Topic/prompt evaluation by muhammadzaman12 · Pull Request #15 · ciesko/msrchat

muhammadzaman12 · 2024-01-19T00:44:14Z

Task: prompt the AI with questions from the provided prompt_libray file and use AI to evaluate the generated response

What's been done:

Iteration of questions and prompting the AI
recorded response and response time
evaluated response with a follow up prompt
evaluate and compare two responses
recorded question, response, evaluation, response time into an output file.

TODO:

Experiment with additional AI-assisted evaluation techniques(In-Progress)

Note:
This pull request includes a Jupyter Notebook file and a functions.py file. The primary logic is implemented in the functions.py file, while the Jupyter Notebook executes and showcases the functionality.

…c/PromptEvaluation

Added response comparison

muhammadzaman12 · 2024-01-23T19:13:14Z

I'm getting errors when I try to run the notebook locally at this step:

Process each row and store the results in a new DataFrame

The error is: Error Question 0 processed unsuccessfully: Error in making the API request.

I get that for each question. I also tried it with the app running in the background. The prior steps all process successfully. Do I need to do something different for testing?

I should probably include a readme file. This does need to have the backend running locally it uses http://127.0.0.1:5000 as default base url or you can specify a url in the env file as BASE_URL. Can you confirm if the backend is getting a post request at the /conversation endpoint?

Update notebook with question limit

…c/PromptEvaluation

muhammadzaman12 · 2024-01-23T21:34:38Z

I should probably include a readme file. This does need to have the backend running locally it uses http://127.0.0.1:5000 as default base url or you can specify a url in the env file as BASE_URL. Can you confirm if the backend is getting a post request at the /conversation endpoint?

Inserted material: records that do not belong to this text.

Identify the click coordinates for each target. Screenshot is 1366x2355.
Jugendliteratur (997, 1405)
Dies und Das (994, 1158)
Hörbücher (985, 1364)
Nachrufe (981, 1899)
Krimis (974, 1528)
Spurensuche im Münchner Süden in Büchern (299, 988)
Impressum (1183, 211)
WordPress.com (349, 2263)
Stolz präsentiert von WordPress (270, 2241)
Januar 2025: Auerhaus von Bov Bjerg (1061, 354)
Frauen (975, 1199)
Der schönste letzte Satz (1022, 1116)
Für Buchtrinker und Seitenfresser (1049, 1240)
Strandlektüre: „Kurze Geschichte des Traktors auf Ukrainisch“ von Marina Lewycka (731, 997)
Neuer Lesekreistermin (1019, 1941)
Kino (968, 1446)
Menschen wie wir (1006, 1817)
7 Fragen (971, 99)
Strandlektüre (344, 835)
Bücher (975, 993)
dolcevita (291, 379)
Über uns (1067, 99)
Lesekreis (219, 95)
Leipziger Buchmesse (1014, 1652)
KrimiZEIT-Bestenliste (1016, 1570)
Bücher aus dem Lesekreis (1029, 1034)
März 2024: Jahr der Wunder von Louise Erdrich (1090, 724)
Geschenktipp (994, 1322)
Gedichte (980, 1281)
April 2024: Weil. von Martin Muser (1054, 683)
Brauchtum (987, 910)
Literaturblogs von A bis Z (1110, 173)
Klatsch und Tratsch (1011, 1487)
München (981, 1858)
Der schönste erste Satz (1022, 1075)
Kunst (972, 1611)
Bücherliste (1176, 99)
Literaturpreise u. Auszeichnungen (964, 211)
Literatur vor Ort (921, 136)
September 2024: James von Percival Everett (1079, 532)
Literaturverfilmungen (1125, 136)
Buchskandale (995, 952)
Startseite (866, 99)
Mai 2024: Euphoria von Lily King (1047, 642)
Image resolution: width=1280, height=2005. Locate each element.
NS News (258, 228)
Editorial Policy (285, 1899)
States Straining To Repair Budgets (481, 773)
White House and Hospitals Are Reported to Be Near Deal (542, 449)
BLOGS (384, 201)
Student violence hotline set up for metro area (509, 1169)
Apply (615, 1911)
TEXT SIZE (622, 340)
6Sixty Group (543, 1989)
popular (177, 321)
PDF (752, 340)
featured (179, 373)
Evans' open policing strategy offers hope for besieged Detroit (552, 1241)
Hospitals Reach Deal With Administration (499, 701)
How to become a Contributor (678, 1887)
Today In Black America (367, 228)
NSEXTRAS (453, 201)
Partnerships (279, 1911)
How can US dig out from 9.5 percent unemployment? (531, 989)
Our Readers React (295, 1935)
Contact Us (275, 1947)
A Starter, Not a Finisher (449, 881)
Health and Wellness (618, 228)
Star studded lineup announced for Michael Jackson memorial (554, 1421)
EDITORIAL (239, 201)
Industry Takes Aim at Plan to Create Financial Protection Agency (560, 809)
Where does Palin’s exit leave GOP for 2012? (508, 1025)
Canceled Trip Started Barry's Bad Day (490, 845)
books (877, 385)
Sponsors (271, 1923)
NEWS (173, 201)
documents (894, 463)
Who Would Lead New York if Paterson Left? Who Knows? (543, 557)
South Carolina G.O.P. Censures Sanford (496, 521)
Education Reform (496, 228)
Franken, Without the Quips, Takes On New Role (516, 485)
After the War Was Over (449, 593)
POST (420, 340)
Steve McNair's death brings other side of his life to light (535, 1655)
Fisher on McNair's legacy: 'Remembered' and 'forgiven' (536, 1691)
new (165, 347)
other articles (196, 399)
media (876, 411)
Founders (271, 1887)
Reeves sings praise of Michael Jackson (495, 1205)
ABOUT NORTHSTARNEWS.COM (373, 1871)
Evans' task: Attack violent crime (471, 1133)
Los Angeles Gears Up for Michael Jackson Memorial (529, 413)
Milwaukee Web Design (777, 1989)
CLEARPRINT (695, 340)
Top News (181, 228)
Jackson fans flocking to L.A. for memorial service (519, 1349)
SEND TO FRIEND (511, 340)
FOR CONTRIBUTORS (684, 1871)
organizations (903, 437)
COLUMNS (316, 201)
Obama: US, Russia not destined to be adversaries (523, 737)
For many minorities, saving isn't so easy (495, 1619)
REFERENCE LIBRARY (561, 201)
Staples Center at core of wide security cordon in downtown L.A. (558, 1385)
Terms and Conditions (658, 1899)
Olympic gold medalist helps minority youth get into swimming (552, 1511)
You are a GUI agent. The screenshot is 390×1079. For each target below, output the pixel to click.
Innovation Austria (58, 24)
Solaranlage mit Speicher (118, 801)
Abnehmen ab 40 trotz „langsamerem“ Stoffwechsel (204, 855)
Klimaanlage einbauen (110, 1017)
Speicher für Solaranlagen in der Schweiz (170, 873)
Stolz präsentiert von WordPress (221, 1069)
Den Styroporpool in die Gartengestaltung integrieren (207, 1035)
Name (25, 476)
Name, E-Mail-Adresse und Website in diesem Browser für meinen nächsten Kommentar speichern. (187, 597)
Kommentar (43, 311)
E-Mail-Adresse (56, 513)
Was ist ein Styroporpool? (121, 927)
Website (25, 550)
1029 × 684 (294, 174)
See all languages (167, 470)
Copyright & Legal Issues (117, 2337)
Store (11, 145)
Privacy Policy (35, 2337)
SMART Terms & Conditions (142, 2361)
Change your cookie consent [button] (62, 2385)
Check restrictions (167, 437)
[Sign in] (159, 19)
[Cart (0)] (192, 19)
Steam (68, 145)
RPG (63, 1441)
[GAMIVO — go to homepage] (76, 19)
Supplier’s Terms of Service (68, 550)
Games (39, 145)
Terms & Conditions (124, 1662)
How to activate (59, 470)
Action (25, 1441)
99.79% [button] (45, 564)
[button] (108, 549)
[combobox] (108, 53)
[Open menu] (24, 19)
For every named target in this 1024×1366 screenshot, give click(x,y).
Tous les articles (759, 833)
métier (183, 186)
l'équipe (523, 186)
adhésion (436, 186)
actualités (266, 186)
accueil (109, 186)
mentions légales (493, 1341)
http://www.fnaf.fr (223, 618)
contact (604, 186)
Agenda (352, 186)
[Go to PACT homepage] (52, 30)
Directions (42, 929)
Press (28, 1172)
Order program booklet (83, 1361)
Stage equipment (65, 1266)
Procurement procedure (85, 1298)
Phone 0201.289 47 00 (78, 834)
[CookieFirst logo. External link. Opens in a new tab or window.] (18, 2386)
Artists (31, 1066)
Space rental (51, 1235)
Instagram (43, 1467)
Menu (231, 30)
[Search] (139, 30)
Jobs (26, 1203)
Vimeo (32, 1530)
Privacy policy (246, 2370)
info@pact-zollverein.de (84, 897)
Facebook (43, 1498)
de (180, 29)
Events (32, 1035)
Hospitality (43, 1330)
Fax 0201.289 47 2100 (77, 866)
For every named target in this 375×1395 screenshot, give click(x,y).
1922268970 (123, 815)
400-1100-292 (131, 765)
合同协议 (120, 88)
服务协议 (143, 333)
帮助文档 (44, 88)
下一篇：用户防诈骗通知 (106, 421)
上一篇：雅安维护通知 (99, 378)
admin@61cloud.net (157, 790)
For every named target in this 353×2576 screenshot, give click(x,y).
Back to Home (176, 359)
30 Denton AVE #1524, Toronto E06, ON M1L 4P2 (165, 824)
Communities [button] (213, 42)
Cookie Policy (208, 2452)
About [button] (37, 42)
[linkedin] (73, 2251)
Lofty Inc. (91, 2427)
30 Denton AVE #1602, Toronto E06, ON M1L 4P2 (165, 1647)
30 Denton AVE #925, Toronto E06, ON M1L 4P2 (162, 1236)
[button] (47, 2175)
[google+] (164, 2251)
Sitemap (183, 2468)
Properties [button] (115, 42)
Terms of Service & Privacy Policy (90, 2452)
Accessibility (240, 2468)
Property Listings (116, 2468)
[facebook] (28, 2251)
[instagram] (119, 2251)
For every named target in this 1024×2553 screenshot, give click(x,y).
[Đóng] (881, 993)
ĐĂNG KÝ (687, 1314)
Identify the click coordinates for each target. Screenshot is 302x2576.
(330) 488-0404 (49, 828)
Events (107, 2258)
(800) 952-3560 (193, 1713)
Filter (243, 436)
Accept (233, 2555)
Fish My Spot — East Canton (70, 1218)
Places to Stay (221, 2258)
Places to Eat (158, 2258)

With the application running, I get: INFO:werkzeug:127.0.0.1 - - [23/Jan/2024 13:28:01] "POST /conversation HTTP/1.1" 200 -

However, I'm getting this error as well: Debugging middleware caught exception in streamed response at a point where response headers were already sent. Traceback (most recent call last): File "C:\Users\ccohn\source\repos\msrchat\backend\orchestrators\Orchestrator.py", line 398, in stream_with_data response["model"] = lineJson["model"] ^^^^^^^^^^^^^^^^^ KeyError: 'model'

Do I need to use a certain endpoint/model/preview version, something something?

⁠ahh I completely forgot in order for this to work the value of AZURE_OPENAI_STREAM should be set to False in the projects env file.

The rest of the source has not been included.